- _WHAT IS REQUIRED_: Use the entries below and reproduce exactly the lines from the one containing "This screenshot has width=1200, height=675." down to the one containing "Open the 162.204.185.45", both of them included.

====== THE DATA

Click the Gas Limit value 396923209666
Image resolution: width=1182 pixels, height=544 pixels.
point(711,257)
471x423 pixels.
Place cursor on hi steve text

============
====== THE DATA

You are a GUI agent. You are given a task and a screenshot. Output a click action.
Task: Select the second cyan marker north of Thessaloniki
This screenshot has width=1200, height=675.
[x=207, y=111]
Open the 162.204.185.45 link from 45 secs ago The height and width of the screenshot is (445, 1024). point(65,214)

============

- _WRITTEN RESPONSE_:
This screenshot has width=1200, height=675.
[x=207, y=111]
Open the 162.204.185.45 link from 45 secs ago The height and width of the screenshot is (445, 1024). point(65,214)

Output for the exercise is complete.